1 Reply Latest reply on Jun 25, 2013 4:39 PM by mazz

    Agent memory monitoring

    genman

      I've had a few agents run out of memory, mostly due to too many resources, but sometimes due to memory leaks in bad plugins.

       

      I know the agent is supposed to restart when it is low on memory? How does the agent do this and why doesn't it always work? How can we check or alert for this?

       

      I also did some memory profiling, mostly to check on leaking. These are instance counts, not memory usage, but one thing that struck me is each resource, be it a MySQL table or something quite small, uses quite a lot of memory.

       

      One thing I noticed is each Resource.childResources object is a Set wrapping a ConcurrentHashMap, which is quite expensive in terms of memory use. This was probably the only thing that seemed a bit excessive.
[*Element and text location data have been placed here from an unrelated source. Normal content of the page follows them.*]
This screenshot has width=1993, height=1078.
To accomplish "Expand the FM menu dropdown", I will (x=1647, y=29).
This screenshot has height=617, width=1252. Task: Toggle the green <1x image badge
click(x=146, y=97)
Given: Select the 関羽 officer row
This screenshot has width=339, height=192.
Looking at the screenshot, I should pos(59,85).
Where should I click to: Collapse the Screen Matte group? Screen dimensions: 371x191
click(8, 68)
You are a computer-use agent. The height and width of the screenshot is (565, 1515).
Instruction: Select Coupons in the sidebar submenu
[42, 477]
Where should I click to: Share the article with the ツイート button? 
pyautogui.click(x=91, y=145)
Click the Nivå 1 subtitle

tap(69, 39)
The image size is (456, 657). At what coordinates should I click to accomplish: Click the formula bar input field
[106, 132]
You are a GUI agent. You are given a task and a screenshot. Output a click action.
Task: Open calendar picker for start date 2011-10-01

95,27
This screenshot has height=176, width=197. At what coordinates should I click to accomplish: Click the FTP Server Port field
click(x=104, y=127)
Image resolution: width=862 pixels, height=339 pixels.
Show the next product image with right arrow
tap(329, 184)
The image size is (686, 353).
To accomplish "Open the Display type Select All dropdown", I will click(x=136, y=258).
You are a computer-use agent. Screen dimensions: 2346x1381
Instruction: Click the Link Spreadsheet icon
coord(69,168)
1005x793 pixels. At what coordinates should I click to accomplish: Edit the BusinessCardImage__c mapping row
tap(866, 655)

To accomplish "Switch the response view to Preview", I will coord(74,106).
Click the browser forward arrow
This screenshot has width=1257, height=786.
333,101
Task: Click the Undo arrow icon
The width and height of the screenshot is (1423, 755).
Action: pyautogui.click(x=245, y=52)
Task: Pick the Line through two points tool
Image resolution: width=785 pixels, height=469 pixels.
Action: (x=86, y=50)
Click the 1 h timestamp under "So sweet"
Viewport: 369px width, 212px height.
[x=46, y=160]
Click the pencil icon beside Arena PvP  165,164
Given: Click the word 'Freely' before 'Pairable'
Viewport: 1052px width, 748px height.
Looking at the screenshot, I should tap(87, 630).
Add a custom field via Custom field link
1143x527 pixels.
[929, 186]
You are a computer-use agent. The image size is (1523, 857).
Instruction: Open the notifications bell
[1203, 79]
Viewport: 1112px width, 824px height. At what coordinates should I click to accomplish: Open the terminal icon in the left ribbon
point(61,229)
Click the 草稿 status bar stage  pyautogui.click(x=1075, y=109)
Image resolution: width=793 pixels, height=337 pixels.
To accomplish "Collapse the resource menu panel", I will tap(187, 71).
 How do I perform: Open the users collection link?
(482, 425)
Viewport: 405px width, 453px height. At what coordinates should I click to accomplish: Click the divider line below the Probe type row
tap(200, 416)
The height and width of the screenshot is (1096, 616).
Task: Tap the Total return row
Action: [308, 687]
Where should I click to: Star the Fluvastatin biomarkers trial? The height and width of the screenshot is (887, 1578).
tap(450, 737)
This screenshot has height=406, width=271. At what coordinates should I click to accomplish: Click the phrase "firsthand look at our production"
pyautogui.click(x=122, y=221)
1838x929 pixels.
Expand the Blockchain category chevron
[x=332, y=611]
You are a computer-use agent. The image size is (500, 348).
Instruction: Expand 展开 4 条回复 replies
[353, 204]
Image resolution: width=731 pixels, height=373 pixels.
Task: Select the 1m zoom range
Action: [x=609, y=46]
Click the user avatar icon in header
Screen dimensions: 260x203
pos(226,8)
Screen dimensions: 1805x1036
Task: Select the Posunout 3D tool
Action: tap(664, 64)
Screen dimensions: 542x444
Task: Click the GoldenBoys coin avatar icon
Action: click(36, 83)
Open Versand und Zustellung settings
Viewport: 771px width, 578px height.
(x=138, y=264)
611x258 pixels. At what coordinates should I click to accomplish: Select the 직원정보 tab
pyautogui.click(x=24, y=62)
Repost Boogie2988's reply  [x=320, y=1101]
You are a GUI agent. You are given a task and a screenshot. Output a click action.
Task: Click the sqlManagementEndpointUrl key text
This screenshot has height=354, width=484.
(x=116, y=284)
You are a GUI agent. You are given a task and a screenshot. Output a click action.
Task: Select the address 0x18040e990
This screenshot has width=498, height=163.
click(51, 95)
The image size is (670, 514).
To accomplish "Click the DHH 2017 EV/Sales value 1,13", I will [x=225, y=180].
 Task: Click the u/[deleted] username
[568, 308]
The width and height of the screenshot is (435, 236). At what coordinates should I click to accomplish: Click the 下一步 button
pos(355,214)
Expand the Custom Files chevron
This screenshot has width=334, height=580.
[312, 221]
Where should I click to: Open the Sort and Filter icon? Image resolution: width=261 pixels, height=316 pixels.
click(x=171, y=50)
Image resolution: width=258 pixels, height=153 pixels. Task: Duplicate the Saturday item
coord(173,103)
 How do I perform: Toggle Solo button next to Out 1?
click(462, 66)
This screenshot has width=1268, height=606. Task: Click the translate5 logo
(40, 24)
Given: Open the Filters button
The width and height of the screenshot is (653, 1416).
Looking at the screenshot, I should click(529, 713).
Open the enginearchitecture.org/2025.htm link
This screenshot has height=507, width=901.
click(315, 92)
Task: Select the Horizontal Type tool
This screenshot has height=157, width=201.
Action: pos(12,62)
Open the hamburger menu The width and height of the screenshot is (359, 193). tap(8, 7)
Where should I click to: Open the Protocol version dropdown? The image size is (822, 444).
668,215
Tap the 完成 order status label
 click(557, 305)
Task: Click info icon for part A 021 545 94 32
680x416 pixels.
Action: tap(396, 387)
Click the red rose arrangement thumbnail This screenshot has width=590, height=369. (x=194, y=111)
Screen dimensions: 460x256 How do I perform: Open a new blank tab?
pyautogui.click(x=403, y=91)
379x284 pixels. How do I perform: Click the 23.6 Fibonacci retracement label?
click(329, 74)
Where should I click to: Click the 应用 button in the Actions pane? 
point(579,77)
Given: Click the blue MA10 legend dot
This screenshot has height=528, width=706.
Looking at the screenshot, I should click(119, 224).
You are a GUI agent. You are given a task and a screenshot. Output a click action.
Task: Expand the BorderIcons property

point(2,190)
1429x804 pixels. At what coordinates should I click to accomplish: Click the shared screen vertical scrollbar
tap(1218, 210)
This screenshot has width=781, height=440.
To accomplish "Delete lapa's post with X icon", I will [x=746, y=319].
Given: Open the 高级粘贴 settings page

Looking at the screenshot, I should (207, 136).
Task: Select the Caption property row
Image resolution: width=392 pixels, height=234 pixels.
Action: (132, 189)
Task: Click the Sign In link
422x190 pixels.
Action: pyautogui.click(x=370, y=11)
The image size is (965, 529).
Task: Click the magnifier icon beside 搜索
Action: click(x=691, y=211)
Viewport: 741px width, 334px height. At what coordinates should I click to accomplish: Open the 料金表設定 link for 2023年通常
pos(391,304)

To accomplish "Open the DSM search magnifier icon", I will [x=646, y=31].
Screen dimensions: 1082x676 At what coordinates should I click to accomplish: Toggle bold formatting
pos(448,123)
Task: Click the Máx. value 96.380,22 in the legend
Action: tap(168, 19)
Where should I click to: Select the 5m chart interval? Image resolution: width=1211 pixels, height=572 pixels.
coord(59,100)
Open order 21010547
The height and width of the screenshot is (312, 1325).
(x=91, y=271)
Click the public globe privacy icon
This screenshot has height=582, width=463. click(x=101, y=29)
The JDom stuff is probably from parsing JBoss XML files, and I wonder if those references need to be kept or not.

       

      Instance Counts for All Classes (including platform)

      328758 instances of class java.lang.String

      294973 instances of class [C

      128861 instances of class java.util.HashMap$Entry

      96602 instances of class [Ljava.util.HashMap$Entry;

      92602 instances of class [Ljava.lang.Object;

      90346 instances of class java.util.ArrayList

      71976 instances of class java.util.concurrent.locks.ReentrantLock$NonfairSync

      71856 instances of class java.util.concurrent.ConcurrentHashMap$Segment

      71856 instances of class [Ljava.util.concurrent.ConcurrentHashMap$HashEntry;

      67739 instances of class java.util.HashMap

      64907 instances of class java.util.LinkedHashMap$Entry

      60993 instances of class org.rhq.core.domain.measurement.MeasurementScheduleRequest

      55696 instances of class java.util.HashMap$KeySet

      52850 instances of class java.util.HashSet

      41600 instances of class java.lang.Integer

      29953 instances of class org.rhq.core.pc.measurement.ScheduledMeasurementInfo

      28859 instances of class java.util.LinkedHashMap

      26987 instances of class java.lang.Long

      25175 instances of class java.util.TreeMap$Entry

      19993 instances of class [I

      18786 instances of class org.rhq.core.domain.configuration.PropertySimple

      17563 instances of class org.rhq.core.pc.plugin.CanonicalResourceKey$KeyTypePlugin

      17430 instances of class java.util.TreeMap

      17298 instances of class java.util.Hashtable$Entry

      13148 instances of class javax.management.modelmbean.DescriptorSupport$FieldName

      13052 instances of class org.rhq.core.pc.inventory.ResourceContainer$ResourceComponentInvocationHandler

      12755 instances of class java.util.LinkedHashSet

      12488 instances of class [B

      11886 instances of class java.util.LinkedList$Entry

      11845 instances of class java.util.LinkedList

      11821 instances of class org.mc4j.ems.store.CompleteValueHistory

      11671 instances of class org.rhq.core.domain.configuration.Configuration

      11664 instances of class org.mc4j.ems.impl.jmx.connection.bean.attribute.DAttribute

      7775 instances of class [S

      6956 instances of class java.util.HashMap$Values

      6927 instances of class java.util.HashMap$EntrySet

      6669 instances of class javax.xml.bind.JAXBElement

      6552 instances of class org.jdom.Text

      6378 instances of class org.rhq.core.domain.configuration.definition.PropertyDefinitionSimple

      6170 instances of class java.lang.Class

      6164 instances of class org.rhq.core.clientapi.descriptor.configuration.SimpleProperty

      6156 instances of class org.jdom.Attribute

      4933 instances of class [Ljava.util.Hashtable$Entry;

      4915 instances of class java.util.concurrent.ConcurrentHashMap$HashEntry

      4913 instances of class java.io.File

      4844 instances of class java.util.Hashtable

        • 1. Re: Agent memory monitoring
          mazz

          > I know the agent is supposed to restart when it is low on memory? How does the agent do this and why doesn't it always work? How can we check or alert for this?

           

          The agent "tries" to do this through the VM Health Check Thread

           

          But this isn't foolproof and if the VM is in just a really bad state, it may not even help.

           

          However, if you want to see what it does, see the source code for org.rhq.enterprise.agent.VMHealthCheckThread. It essentially looks at the memory pools every 5 seconds and if the memory levels hit a certain threshold, it attempts to perform GC and if memory is still critically low, the underlying plugin container and communications subsystems are shutdown and then restarted in the hopes of clearing up the situation (even if its just temporarily - which it probably is if you have an extremely large inventory or a leaking plugin).

           

          Note that this will not shutdown the entire JVM - nothing about this health check thread will restart a new JVM. This is all done internally within the same agent VM.